● REQUIREMENTS
Convert the lines of data below into a numbered list, omitting any blank lines.

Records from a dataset
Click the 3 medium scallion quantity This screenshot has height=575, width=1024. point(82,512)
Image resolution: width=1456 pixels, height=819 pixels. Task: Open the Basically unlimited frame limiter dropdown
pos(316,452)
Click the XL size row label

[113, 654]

● TASK OUTPUT
1. Click the 3 medium scallion quantity This screenshot has height=575, width=1024. point(82,512)
2. Image resolution: width=1456 pixels, height=819 pixels. Task: Open the Basically unlimited frame limiter dropdown
3. pos(316,452)
4. Click the XL size row label
5. [113, 654]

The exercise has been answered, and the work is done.